Records shown Start Marker

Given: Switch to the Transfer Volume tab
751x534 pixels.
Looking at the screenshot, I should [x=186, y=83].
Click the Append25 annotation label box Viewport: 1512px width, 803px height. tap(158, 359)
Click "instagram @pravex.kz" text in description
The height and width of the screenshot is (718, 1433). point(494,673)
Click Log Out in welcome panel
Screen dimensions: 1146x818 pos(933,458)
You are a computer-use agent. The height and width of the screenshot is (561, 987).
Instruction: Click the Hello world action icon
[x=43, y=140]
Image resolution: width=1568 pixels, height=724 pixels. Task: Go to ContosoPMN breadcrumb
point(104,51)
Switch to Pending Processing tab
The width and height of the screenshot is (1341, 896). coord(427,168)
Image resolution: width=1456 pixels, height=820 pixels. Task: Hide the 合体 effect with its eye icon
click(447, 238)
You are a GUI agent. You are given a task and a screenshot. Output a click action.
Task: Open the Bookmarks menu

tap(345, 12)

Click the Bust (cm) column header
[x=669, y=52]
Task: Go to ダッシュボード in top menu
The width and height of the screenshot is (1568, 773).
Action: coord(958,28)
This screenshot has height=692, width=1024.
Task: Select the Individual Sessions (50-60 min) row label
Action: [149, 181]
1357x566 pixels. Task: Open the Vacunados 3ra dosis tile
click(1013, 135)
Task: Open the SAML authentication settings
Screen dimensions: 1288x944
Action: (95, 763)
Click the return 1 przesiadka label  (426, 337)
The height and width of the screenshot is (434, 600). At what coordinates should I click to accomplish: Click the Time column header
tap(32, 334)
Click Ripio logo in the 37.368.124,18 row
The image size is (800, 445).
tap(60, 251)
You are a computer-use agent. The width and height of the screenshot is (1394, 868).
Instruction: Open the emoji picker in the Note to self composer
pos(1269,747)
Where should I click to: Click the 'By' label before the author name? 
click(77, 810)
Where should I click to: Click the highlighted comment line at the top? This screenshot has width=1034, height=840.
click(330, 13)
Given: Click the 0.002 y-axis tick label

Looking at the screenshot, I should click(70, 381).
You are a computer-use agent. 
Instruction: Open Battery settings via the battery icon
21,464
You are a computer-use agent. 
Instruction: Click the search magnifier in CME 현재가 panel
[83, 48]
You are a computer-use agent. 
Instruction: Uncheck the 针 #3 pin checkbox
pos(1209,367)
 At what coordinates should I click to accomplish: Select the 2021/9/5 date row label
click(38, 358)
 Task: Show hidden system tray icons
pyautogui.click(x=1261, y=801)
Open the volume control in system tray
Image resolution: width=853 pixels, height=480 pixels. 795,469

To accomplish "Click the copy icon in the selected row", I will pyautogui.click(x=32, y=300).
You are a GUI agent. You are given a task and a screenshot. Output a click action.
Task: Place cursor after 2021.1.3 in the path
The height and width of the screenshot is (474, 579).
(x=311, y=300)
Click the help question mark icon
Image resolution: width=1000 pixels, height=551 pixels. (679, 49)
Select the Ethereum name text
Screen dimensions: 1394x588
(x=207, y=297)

Records shown End Marker

Restate the records above exactly.

→ Expected output:
Given: Switch to the Transfer Volume tab
751x534 pixels.
Looking at the screenshot, I should [x=186, y=83].
Click the Append25 annotation label box Viewport: 1512px width, 803px height. tap(158, 359)
Click "instagram @pravex.kz" text in description
The height and width of the screenshot is (718, 1433). point(494,673)
Click Log Out in welcome panel
Screen dimensions: 1146x818 pos(933,458)
You are a computer-use agent. The height and width of the screenshot is (561, 987).
Instruction: Click the Hello world action icon
[x=43, y=140]
Image resolution: width=1568 pixels, height=724 pixels. Task: Go to ContosoPMN breadcrumb
point(104,51)
Switch to Pending Processing tab
The width and height of the screenshot is (1341, 896). coord(427,168)
Image resolution: width=1456 pixels, height=820 pixels. Task: Hide the 合体 effect with its eye icon
click(447, 238)
You are a GUI agent. You are given a task and a screenshot. Output a click action.
Task: Open the Bookmarks menu

tap(345, 12)

Click the Bust (cm) column header
[x=669, y=52]
Task: Go to ダッシュボード in top menu
The width and height of the screenshot is (1568, 773).
Action: coord(958,28)
This screenshot has height=692, width=1024.
Task: Select the Individual Sessions (50-60 min) row label
Action: [149, 181]
1357x566 pixels. Task: Open the Vacunados 3ra dosis tile
click(1013, 135)
Task: Open the SAML authentication settings
Screen dimensions: 1288x944
Action: (95, 763)
Click the return 1 przesiadka label  (426, 337)
The height and width of the screenshot is (434, 600). At what coordinates should I click to accomplish: Click the Time column header
tap(32, 334)
Click Ripio logo in the 37.368.124,18 row
The image size is (800, 445).
tap(60, 251)
You are a computer-use agent. The width and height of the screenshot is (1394, 868).
Instruction: Open the emoji picker in the Note to self composer
pos(1269,747)
Where should I click to: Click the 'By' label before the author name? 
click(77, 810)
Where should I click to: Click the highlighted comment line at the top? This screenshot has width=1034, height=840.
click(330, 13)
Given: Click the 0.002 y-axis tick label

Looking at the screenshot, I should click(70, 381).
You are a computer-use agent. 
Instruction: Open Battery settings via the battery icon
21,464
You are a computer-use agent. 
Instruction: Click the search magnifier in CME 현재가 panel
[83, 48]
You are a computer-use agent. 
Instruction: Uncheck the 针 #3 pin checkbox
pos(1209,367)
 At what coordinates should I click to accomplish: Select the 2021/9/5 date row label
click(38, 358)
 Task: Show hidden system tray icons
pyautogui.click(x=1261, y=801)
Open the volume control in system tray
Image resolution: width=853 pixels, height=480 pixels. 795,469

To accomplish "Click the copy icon in the selected row", I will pyautogui.click(x=32, y=300).
You are a GUI agent. You are given a task and a screenshot. Output a click action.
Task: Place cursor after 2021.1.3 in the path
The height and width of the screenshot is (474, 579).
(x=311, y=300)
Click the help question mark icon
Image resolution: width=1000 pixels, height=551 pixels. (679, 49)
Select the Ethereum name text
Screen dimensions: 1394x588
(x=207, y=297)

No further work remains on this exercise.